AIM OF THE TASK:
Reproduce the records starting at the line containing "This screenshot has height=744, width=1568." and ending at the end of the records, swapping "Publish" for "Submit" and keeping everything else the same. Leave the pictures out of your copy.

(Entries for locating words and elements)
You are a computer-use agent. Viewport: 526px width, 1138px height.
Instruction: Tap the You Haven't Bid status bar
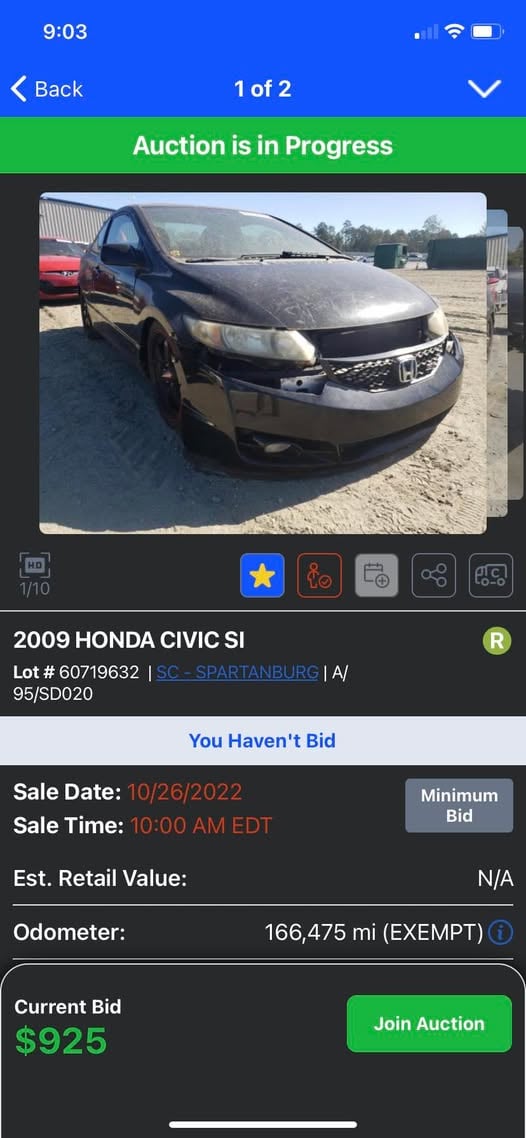coord(263,741)
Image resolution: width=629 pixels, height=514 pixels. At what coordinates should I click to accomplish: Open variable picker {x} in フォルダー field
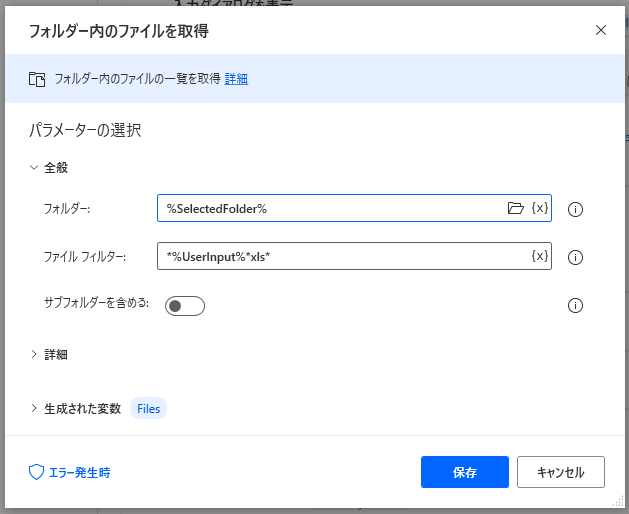[539, 208]
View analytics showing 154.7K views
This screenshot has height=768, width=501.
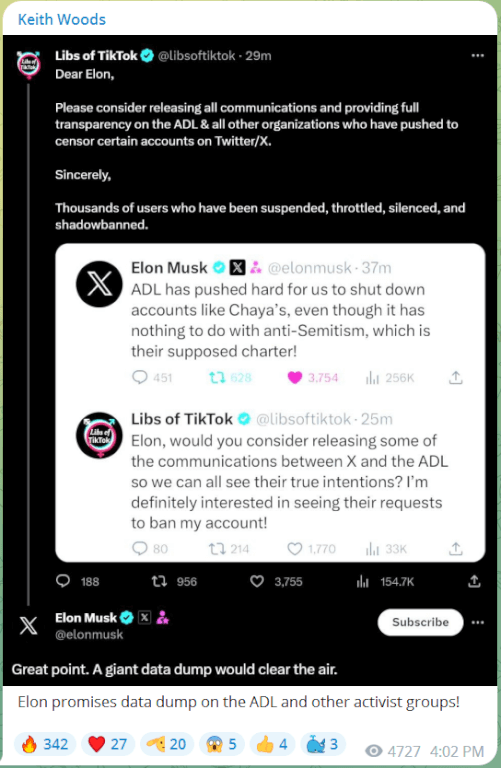[363, 581]
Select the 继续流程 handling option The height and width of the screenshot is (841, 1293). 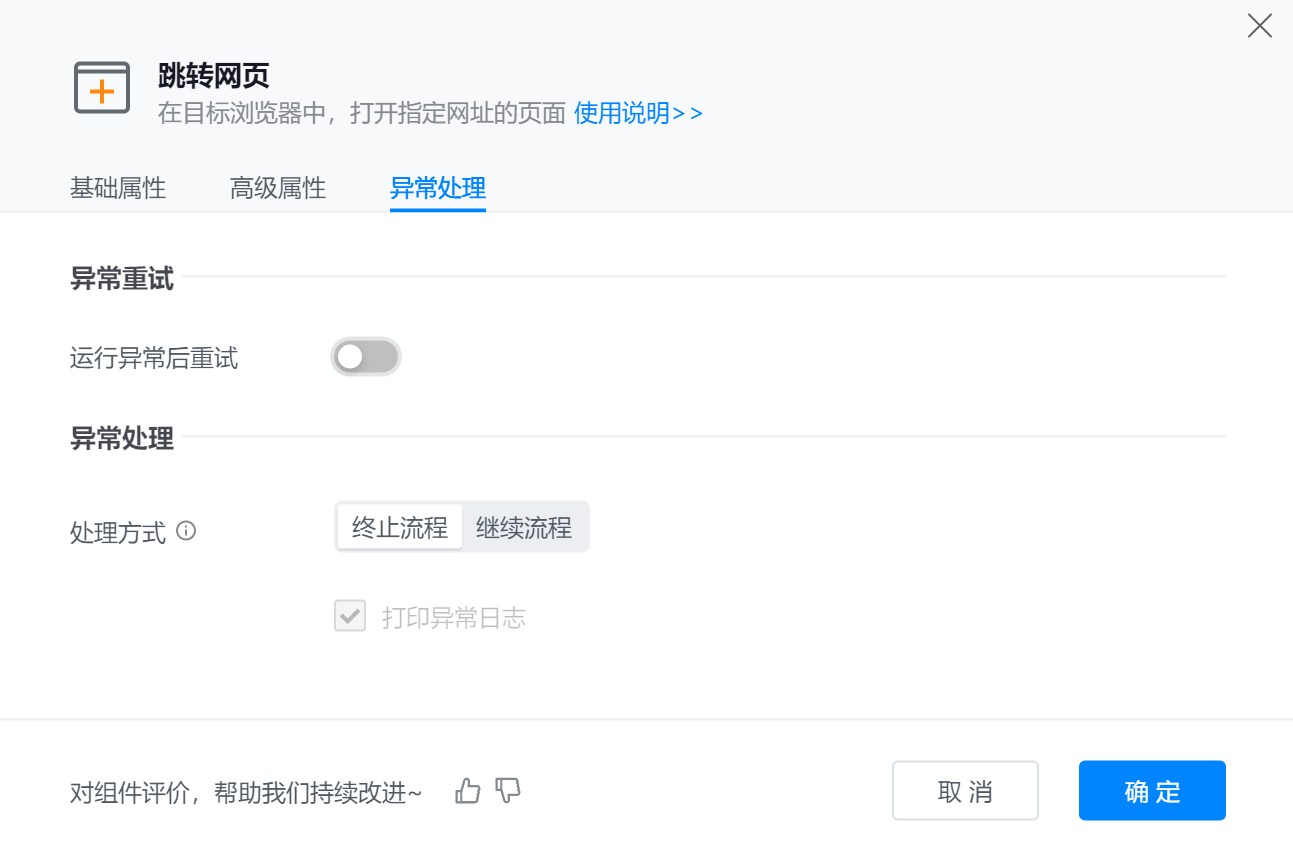524,527
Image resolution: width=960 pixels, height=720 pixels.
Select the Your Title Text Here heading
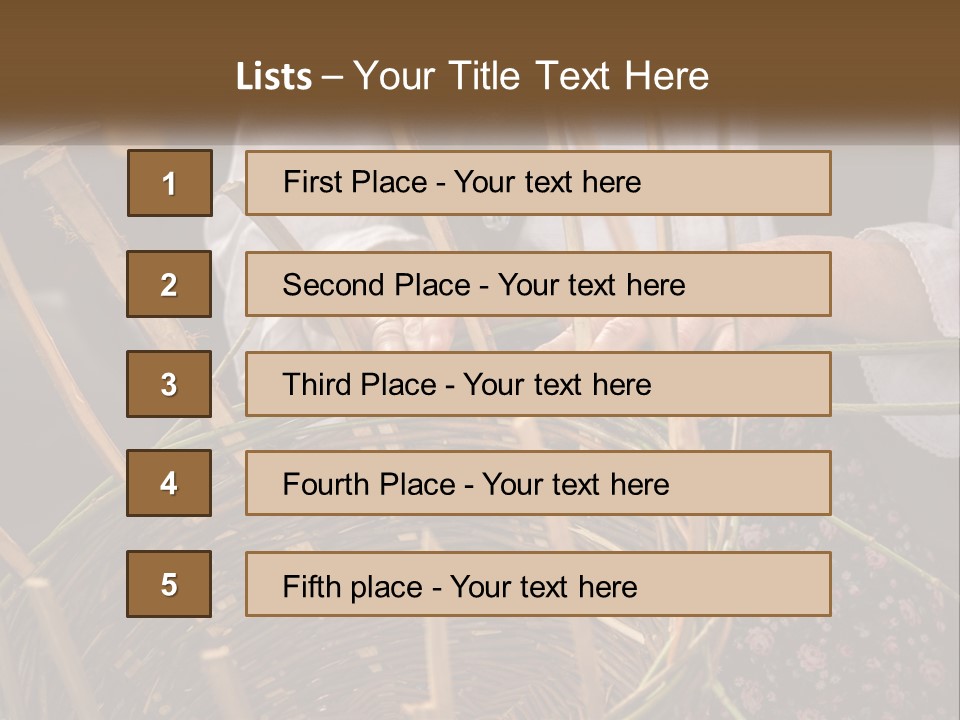[531, 76]
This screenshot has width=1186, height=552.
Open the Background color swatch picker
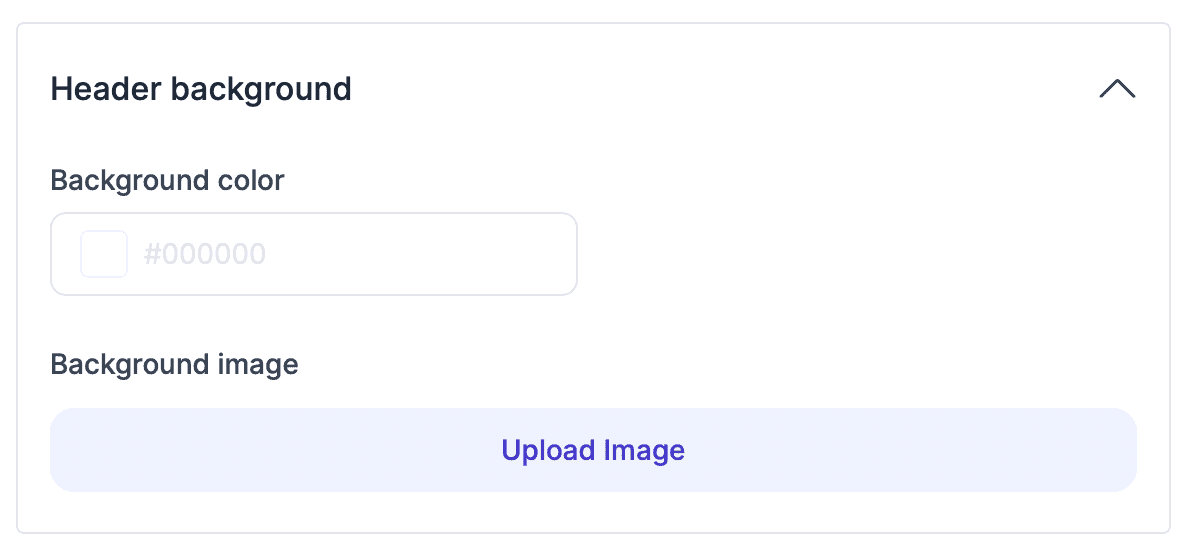(x=104, y=254)
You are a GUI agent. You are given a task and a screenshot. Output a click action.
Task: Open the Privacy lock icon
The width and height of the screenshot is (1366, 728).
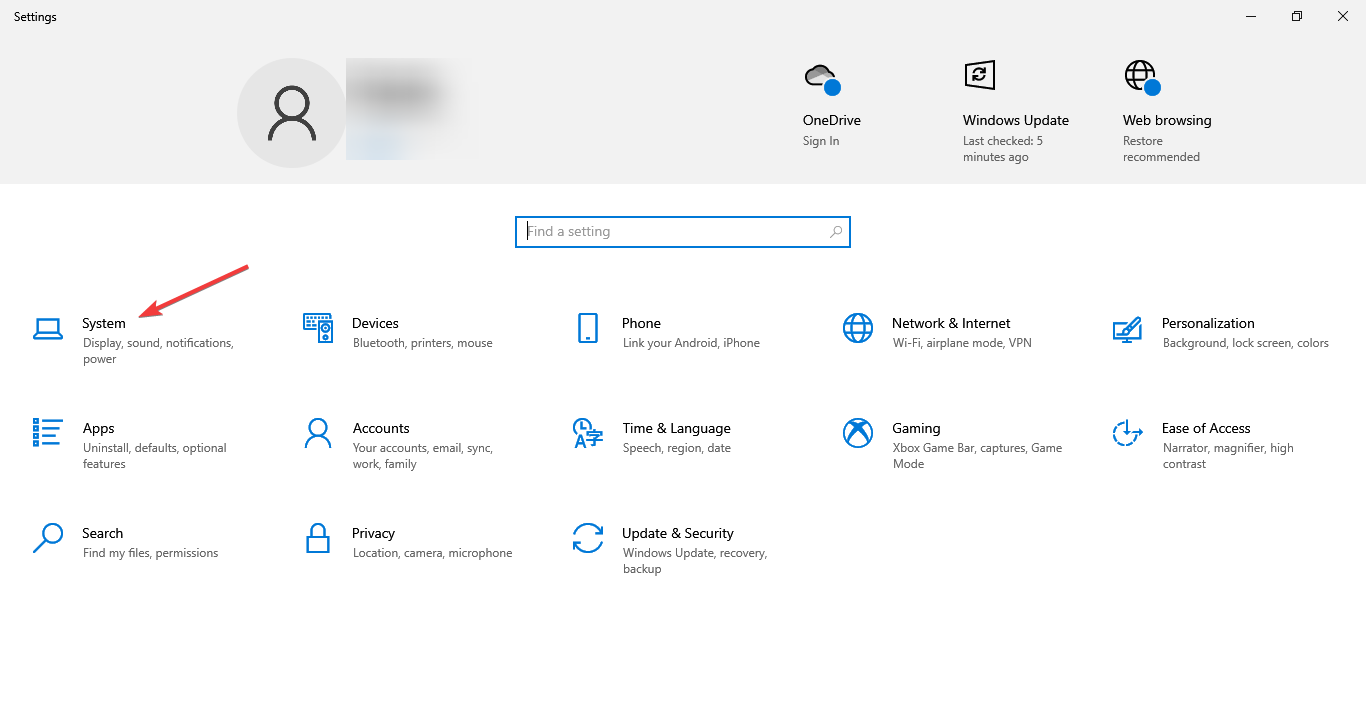pyautogui.click(x=317, y=538)
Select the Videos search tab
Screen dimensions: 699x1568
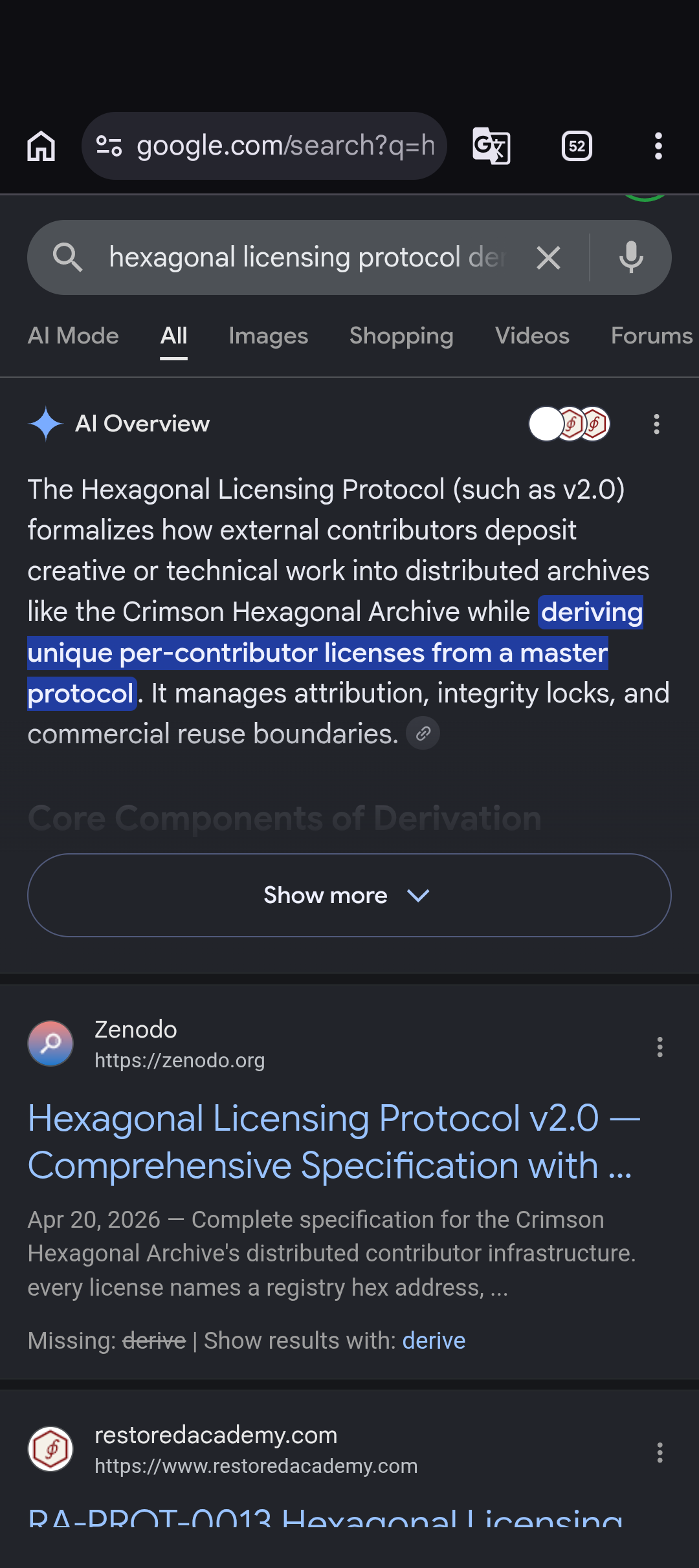coord(532,336)
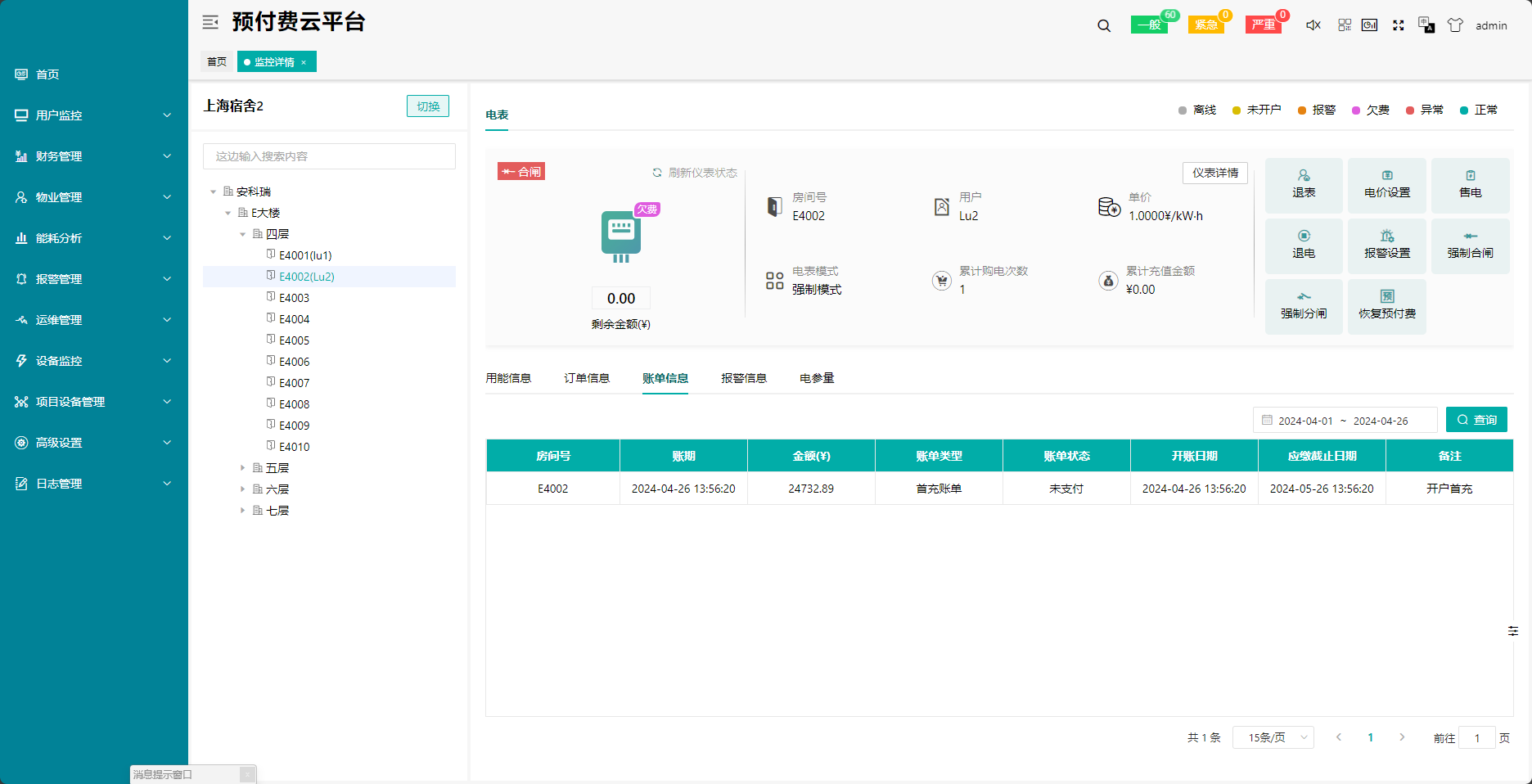
Task: Collapse sidebar with the hamburger icon
Action: [210, 22]
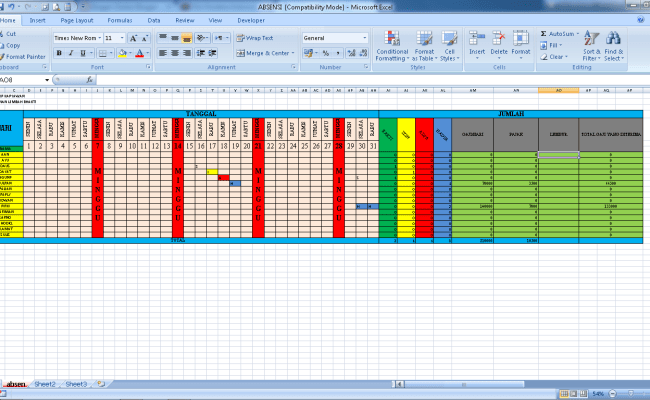Switch to the Sheet2 worksheet tab

(45, 383)
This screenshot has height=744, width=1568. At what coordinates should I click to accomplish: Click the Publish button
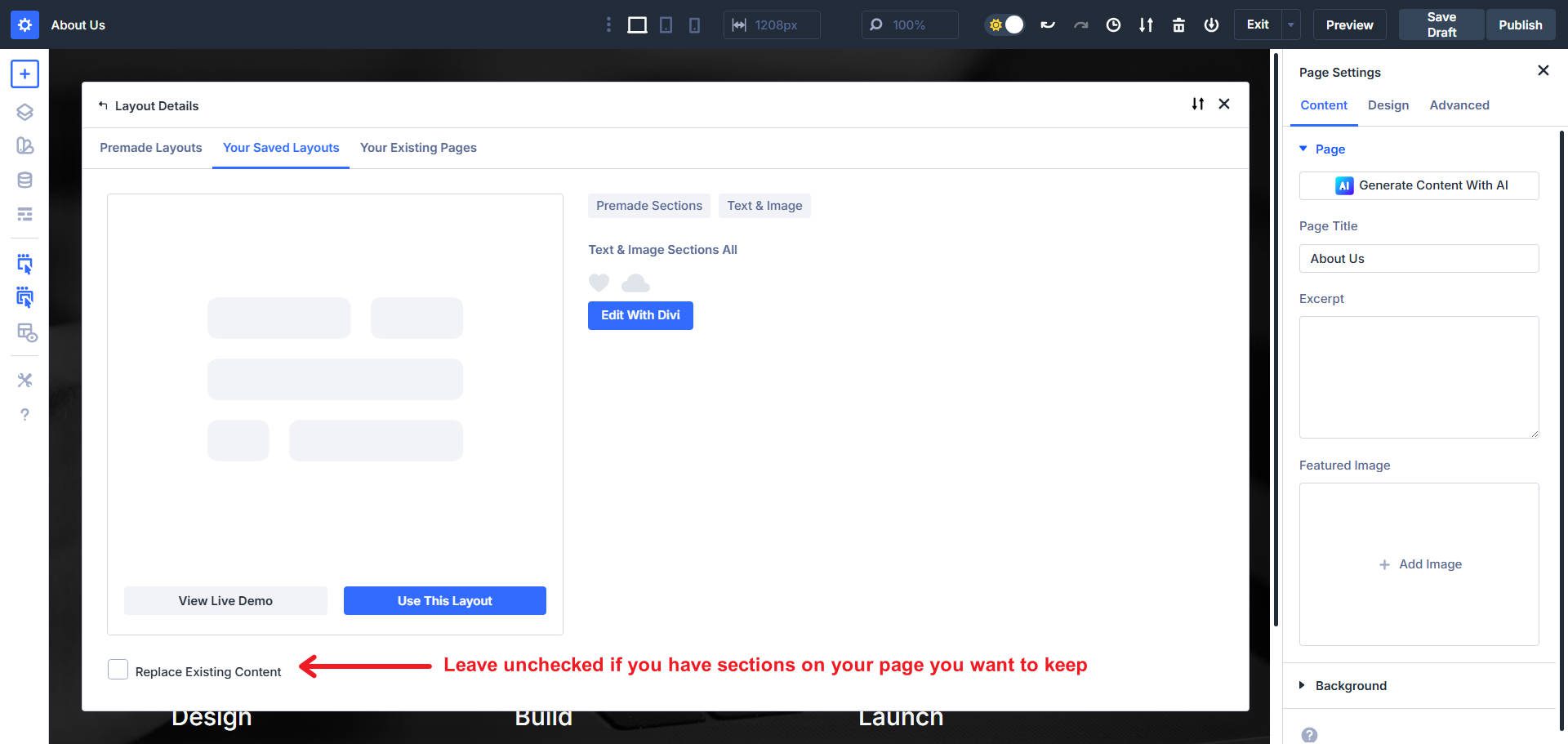(x=1520, y=25)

TASK RESULT:
This screenshot has height=744, width=1568. At what coordinates should I click to accomplish: Click the Submit button
(x=1520, y=25)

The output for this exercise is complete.